The Von Gremlin Architecture
One sunny summer afternoon, Gremlin was floating in a rocky pond near a grassy knoll a mere stones throw from a fertile garden filled with morning glory tentacles tangling themselves 'round many merry marigolds. As far as days go, Gremlin was having a good one. He stared up at fluffy cumulus clouds seemingly made of whipped cream dressed upon a blue desert sky. Sprinkles of rain drizzled down nearly evaporating before hitting his crispy skin being baked by the sharp summer sun slicing sideways through the scene. Gremlin was unable to discern where his face ended and the atmosphere began. The concateny of serenely surreal sensations dissolved his ever traversing problem-solving mind as there were no stresses evoking solution-seeking thoughts. The mind's muscles lost their tension...relieving themselves of their duty. The wash of experience slipped past his ensnaring concept net revealing an infinite moment, where his mind's traversal finally halted, exposing the machine that manifests it all -- the Gremlin traversal machine.
This article presents graphs as a universal data structure and Gremlin as a universal virtual machine for the burgeoning multi-model approach to Big Data computing.
The TinkerPop Is Working Against You On Your Behalf
Gremlin had always understood himself to be the constant cascade of traversing thoughts that flashed by one after another from birth to death.

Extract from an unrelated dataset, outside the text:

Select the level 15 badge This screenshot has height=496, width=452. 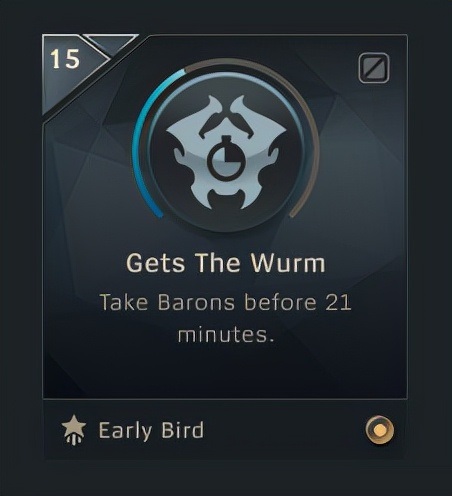click(x=65, y=59)
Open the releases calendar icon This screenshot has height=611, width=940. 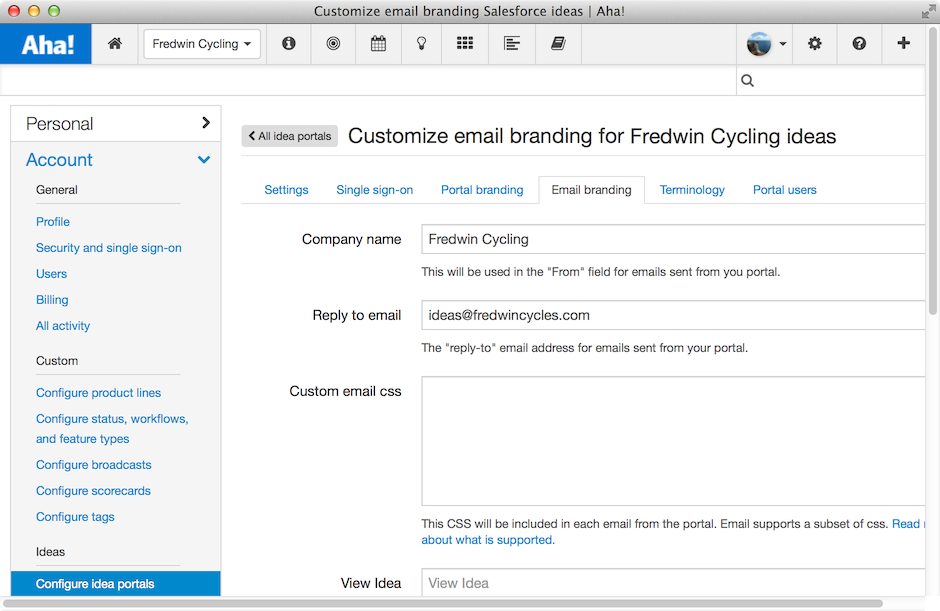pos(378,43)
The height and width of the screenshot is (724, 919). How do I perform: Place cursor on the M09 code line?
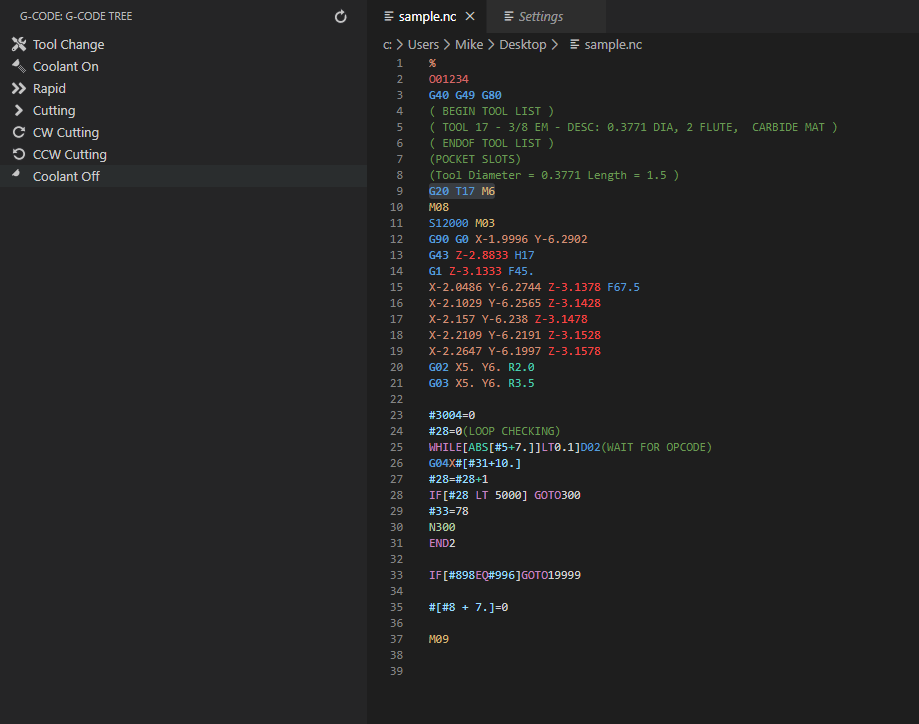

Never did he spend one of those many thoughts to think about what was actually doing the thinking. It wasn't until that day, floating in the summer pond, that he realized there was a more general process underlying his traversals. The fact that the thought he was having about the very nature of his thoughts made him think that this thought machinery was powerful. He questioned: "How is it that my mind is able to create so much novelty/complexity?" Gremlin couldn't put into words what computer scientists had known all along -- Gremlin was Turing Complete. The realization that he was capable of manifesting any possible traversal threw him into a spiraling dizzy. Gremlin was a general-purpose traversing machine!

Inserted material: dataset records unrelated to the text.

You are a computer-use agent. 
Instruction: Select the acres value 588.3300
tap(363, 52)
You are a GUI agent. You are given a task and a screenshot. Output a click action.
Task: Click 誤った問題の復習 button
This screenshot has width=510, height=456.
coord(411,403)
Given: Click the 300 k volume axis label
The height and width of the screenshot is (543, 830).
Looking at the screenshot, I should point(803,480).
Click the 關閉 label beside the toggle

Gremlin's previously comfortable home within the constant stream of traversals had collapsed... He could no longer simply be a traversal (a particular program), he would be the source of all traversals (the machine capable of executing any program). "Graph!" He tried desperately to throw out an anchor. Anything to help dig himself into the walls of this receding pit of abstraction. "While I can process graphs using any arbitrary algorithm, what about graphs themselves? There must be something more fundamental representing that structure!?" Fear drove Gremlin to try his hardest to avoid the inevitable entailment of the logic of his existence -- his manifestation as The TinkerPop. Instead, Gremlin wanted a buffer. Something that made him just some standard green guy livin' a standard green life captured on an old bleached out picture in a run-of-the-mill frame on a unimportant wall of The TinkerPop's celestial palace somewhere out there in the great wide computational divide. Unfortunately, his anchor had no bite. Like his processing self, graphs are universal. Every other data structure is a graph: maps (key/value), matrices (relational), trees (documents). In the discrete world of computing, there is nothing that eludes an elegant graphical representation. There are things (vertices/datum/energy) and they are related to one another (edges/locations/space). Simplicity knows no better.

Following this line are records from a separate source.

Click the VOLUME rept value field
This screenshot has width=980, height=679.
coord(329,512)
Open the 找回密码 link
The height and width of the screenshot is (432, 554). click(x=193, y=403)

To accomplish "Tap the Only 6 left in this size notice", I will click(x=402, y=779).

The Multi-Model Graph Database
Database | Query Language | Gremlin Language | Graph Constraint |
---|---|---|---|
Relational database | SQL | SQL-Gremlin | pre-joined edges |
Triplestore | SPARQL | SPARQL-Gremlin | no properties |
Document database | Query Documents | MongoDB-Gremlin | disconnected trees |
The Gremlin traversal machine is a graph-based virtual machine whose instruction set is a collection of functions called steps. A program, called a traversal, is a linear/nested composition of said steps. A traversal's language agnostic representation is called Gremlin bytecode. The fact that any database query language can compile to Gremlin bytecode and that Gremlin's memory system is a property graph composed of vertices, edges, and properties means that these database query languages are querying their respective data structure embedded within the graph. For instance, the existence of SQL-Gremlin (by Ted Wilmes) means that the concept of tables, rows, and joins are not only being upheld by the Gremlin traversal machine (processor), but also by the graph database (memory). Moreover, the existence of SPARQL-Gremlin (by Daniel Kuppitz and Harsh Thakkar) means that the concept of subjects, predicates, objects and patterns are not only being upheld by the Gremlin traversal machine (algorithm), but also by the graph database (data structure). This post will present MongoDB-Gremlin which maps JSON documents to directed acyclic trees within any Apache TinkerPop™-enabled graph database and enables the user to query such graph-encoded documents using MongoDB's JSON-based CRUD language.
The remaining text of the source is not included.